Your copy of the listing should match it exactly, only without pictures.

———

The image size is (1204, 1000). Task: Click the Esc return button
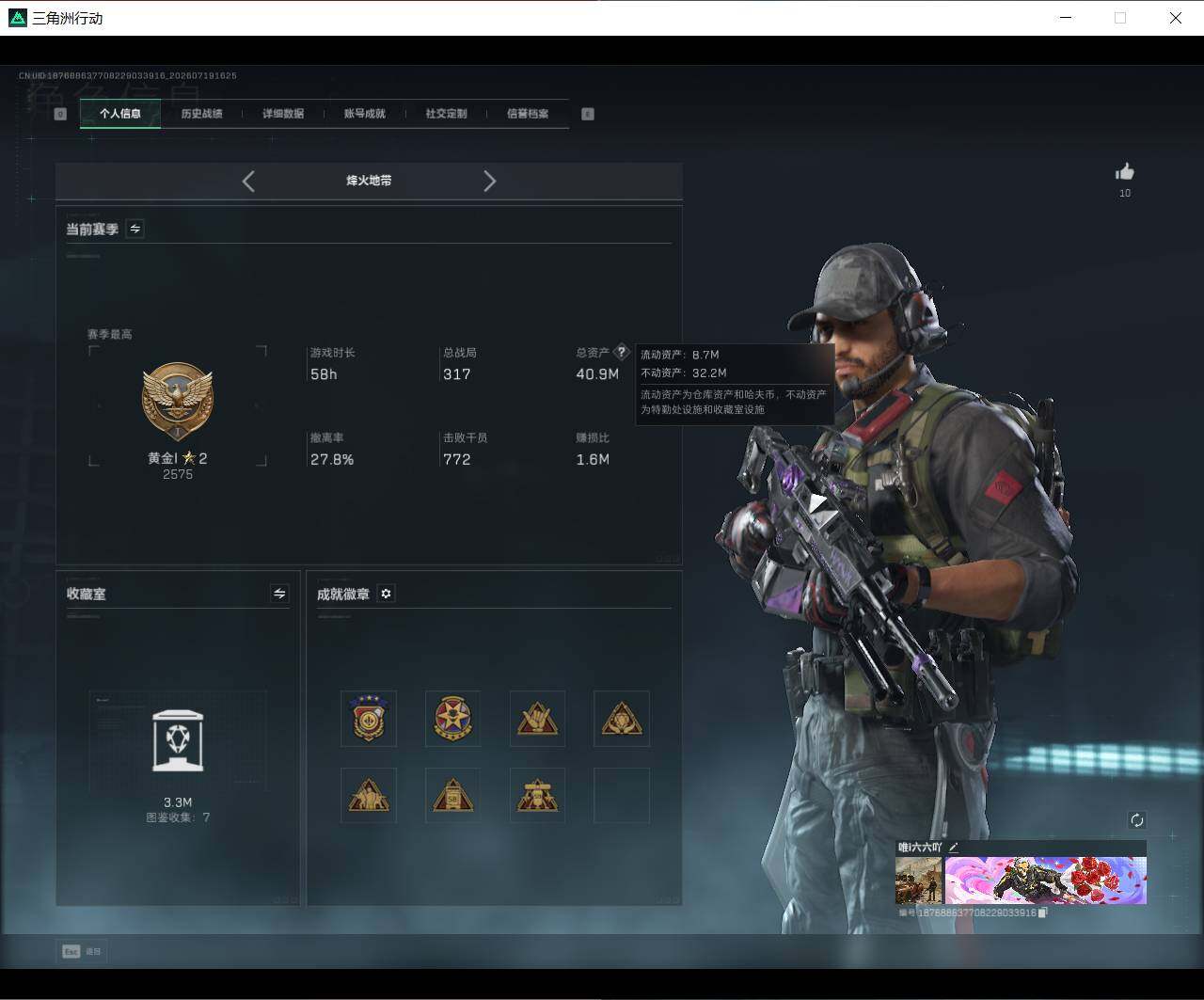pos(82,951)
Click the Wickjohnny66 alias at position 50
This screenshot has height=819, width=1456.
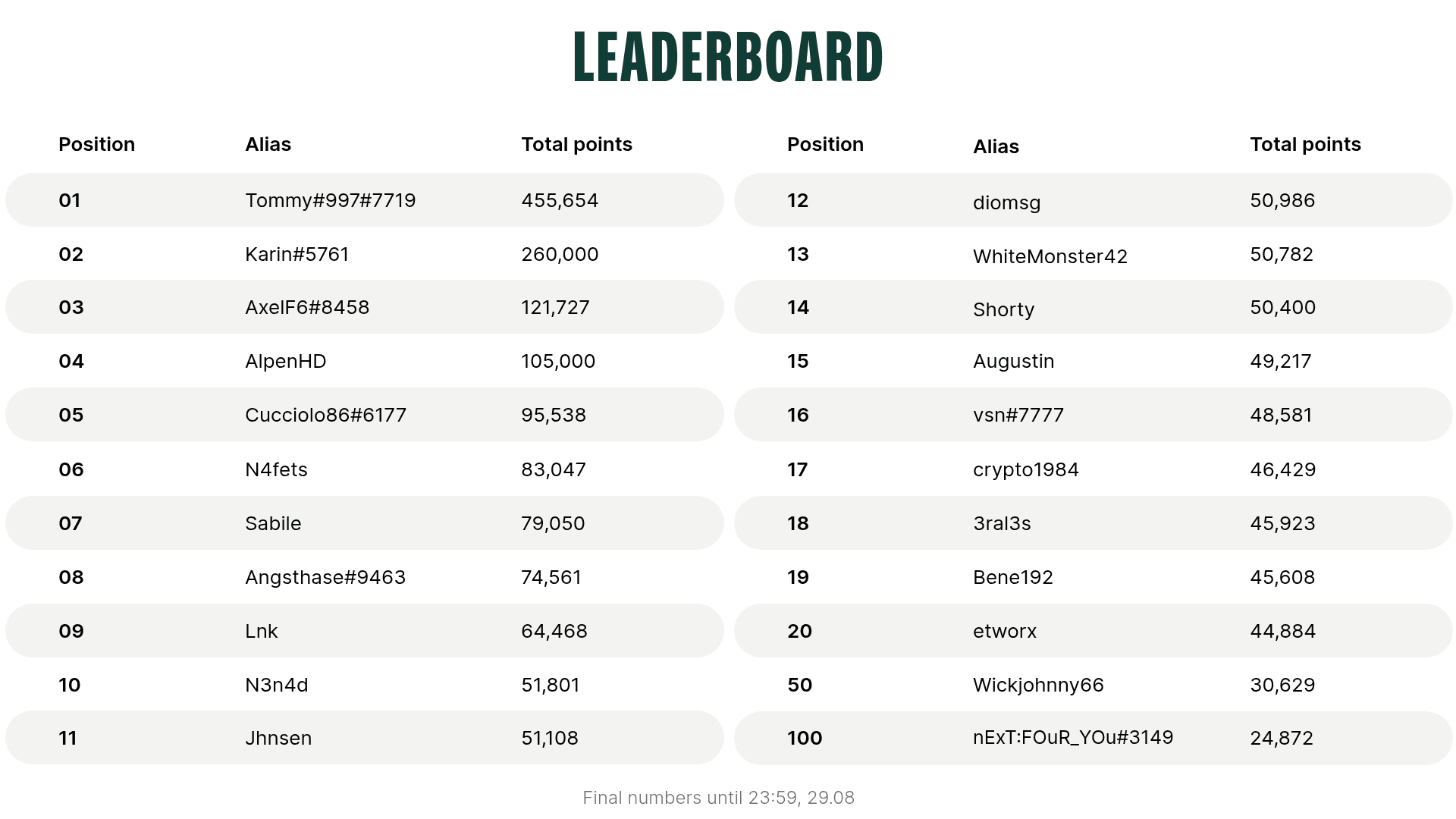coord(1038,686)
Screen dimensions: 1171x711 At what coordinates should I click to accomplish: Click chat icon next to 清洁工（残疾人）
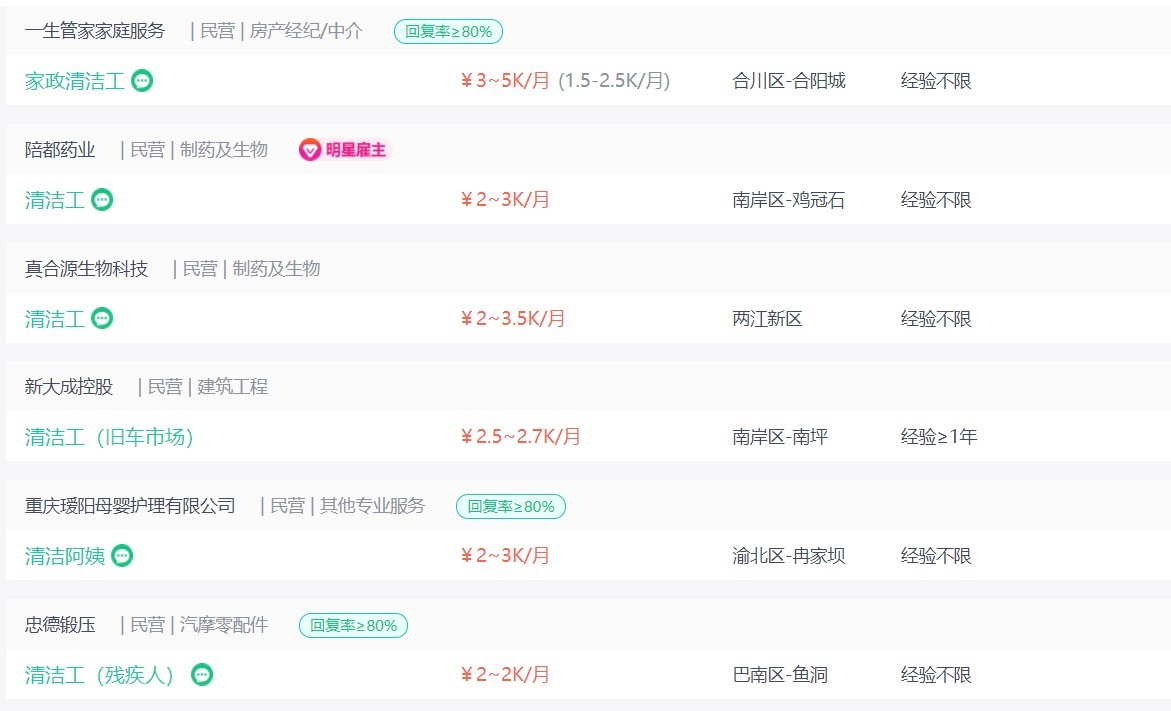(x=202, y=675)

———

— Task output —
The image size is (1204, 1000). Task: Click the Esc return button
pos(82,951)
Click the Wickjohnny66 alias at position 50
This screenshot has height=819, width=1456.
coord(1038,686)
Screen dimensions: 1171x711 At what coordinates should I click to accomplish: Click chat icon next to 清洁工（残疾人）
(x=202, y=675)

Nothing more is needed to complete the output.